Colorful flags and dance music in an otherwise quiet park landscaped specifically to commemorate those lost to AIDS may seem incongruous to some. But for the tribe of flaggers, poi dancers and their friends, it's a perfect union of the somber, the celebratory, and yes, even the sexy.
"Our pre-Dore event is annually the biggest," said Caylor of the well-timed midsummer event that's scheduled a day before the Up Your Alley Street Fair in South of Market. "So many people are in town for that, and there is a loose connection between flaggers and the leather community. There's even a term, 'flag daddy,' for the person who taught you how to flag."
With more than 100 attendees dancing, picnicking, even blowing giant bubbles, the events draw people of all ages, from seniors to parents with small children and dogs.
There have been variations, including earlier versions that were held in other parks. But with sound permits and distractions in other parks, the event has all but settled in with the AIDS Grove.
"A DJ producer took the event over in 2003 and 2004, and produced his own version in Dolores Park," said Caylor, who took over the producer reigns in 2005. In the past few years the events have raised thousands, including for the AIDS Grove itself, which is this year's beneficiary.

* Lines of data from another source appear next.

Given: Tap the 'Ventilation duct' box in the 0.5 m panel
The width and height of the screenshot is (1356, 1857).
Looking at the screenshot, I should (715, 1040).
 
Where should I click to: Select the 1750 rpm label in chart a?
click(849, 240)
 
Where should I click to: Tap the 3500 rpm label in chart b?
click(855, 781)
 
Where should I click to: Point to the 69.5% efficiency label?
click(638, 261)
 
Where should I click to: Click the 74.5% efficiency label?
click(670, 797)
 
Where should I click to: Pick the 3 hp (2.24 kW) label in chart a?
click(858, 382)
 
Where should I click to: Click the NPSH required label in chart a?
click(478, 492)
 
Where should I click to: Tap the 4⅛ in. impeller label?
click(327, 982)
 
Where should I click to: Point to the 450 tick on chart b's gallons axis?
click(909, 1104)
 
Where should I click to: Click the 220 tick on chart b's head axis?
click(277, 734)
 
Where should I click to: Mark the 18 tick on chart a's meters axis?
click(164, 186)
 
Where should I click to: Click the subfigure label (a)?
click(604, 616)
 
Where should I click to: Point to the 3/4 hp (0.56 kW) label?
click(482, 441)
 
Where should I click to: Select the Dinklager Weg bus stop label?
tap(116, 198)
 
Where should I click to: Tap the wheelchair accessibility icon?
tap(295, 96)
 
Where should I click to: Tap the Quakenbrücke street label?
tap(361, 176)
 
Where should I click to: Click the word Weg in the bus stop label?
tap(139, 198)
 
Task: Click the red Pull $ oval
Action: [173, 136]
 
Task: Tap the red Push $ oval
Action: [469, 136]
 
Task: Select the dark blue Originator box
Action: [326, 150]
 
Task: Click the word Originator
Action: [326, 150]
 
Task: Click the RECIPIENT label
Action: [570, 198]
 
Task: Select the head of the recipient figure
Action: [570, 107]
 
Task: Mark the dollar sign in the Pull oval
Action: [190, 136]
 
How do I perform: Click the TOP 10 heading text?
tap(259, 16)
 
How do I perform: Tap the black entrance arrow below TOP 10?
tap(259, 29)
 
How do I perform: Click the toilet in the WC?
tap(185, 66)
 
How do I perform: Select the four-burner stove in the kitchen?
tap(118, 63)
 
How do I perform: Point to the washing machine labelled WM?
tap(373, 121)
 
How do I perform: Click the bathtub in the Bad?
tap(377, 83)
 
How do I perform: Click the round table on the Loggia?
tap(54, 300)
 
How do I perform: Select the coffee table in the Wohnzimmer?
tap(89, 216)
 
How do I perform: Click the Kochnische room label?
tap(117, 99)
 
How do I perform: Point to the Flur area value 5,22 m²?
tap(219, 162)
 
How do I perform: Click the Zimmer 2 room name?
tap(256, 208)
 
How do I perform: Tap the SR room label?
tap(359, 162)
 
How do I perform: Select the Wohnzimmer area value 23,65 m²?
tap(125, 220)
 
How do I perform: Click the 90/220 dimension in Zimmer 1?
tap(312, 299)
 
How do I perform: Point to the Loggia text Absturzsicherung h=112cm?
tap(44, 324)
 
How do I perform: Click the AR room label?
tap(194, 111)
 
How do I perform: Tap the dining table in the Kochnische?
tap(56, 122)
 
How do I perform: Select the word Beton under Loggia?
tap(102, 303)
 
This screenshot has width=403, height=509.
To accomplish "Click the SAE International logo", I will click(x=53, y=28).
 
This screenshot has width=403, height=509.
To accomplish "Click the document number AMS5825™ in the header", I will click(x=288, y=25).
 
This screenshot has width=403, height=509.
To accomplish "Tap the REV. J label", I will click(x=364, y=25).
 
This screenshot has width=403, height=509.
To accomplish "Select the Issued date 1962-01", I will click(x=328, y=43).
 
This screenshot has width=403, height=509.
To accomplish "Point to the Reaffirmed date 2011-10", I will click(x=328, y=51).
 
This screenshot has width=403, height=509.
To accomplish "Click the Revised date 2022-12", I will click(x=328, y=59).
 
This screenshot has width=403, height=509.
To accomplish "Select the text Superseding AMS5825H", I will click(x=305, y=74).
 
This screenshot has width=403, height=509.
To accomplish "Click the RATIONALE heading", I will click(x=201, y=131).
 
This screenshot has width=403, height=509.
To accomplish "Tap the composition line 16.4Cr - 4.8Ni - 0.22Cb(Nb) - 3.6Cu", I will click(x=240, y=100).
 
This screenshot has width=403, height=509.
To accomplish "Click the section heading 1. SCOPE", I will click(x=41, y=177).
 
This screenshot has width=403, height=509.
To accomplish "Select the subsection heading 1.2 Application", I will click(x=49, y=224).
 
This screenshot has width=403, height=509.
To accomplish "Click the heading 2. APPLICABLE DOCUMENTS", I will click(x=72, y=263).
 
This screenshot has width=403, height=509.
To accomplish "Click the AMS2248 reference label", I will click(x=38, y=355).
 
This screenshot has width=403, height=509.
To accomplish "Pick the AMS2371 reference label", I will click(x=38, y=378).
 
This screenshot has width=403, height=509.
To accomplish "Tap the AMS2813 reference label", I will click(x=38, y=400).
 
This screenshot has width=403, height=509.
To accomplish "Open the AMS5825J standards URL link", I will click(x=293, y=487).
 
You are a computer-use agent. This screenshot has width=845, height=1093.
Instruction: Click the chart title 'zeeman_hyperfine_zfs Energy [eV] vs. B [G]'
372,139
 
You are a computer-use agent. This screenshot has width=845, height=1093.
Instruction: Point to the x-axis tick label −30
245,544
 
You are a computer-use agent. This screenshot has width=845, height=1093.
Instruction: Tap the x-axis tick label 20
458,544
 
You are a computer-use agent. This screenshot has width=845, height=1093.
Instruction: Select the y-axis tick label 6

Three years ago, Caylor had a chat with Damron's Guide publisher Gina Gatta while at a Play T-Dance fundraiser, a quarterly dance event where flaggers are also popular. By coordinating flagging events with popular DJs' local visits, they've been able to get big names to volunteer for the fundraisers. Next week's event features New York DJ Warren Gluck, whose talents go back to the days of the legendary Saint parties.
The roots of flagging in the gay community are varied, according to sources.
"I've heard different stories and tales from the 1970s," said Caylor. "But there is a connection to the leather community. Usually, the people who had the balls enough to wear leather were also the ones to dance with fabric."
The emerging circuit scene also popularized flagging in the 1990s. "There was more cross-pollination then," said Caylor. "These days, we all tend to label ourselves. But it is a loving, giving community."
Caylor is featured in Wolfgang Busch's 2011 documentary "Flow Affair, the Evolution of Flow Arts." The film charts the New York, Chicago and San Francisco scenes, and in several interviews, shows why and how the dance form remains. From fire-dancing Burning Man devotees, to Fire Island gays surviving AIDS, the dance form itself presents a sort of meditation for participants.
With small weights sewn into the hems, designers create flags in a variety of shapes, but most opt for a manageable two-handed pair. Accomplishing a rippling flow of movement is not easy, and can't be forced. In nightclubs, often a little black light creates a magical effect.
That lighting and flow goes back decades before the emerging gay culture. Caylor reminded me of the first modern fabric choreographer, Loie Fuller. The Chicago-born dancer (1862-1928) who worked in vaudeville, burlesque and eventually the Folies Bergere, became internationally known for her magical flowing fabric performances. Fuller even became the human embodiment of the Art Nouveau movement.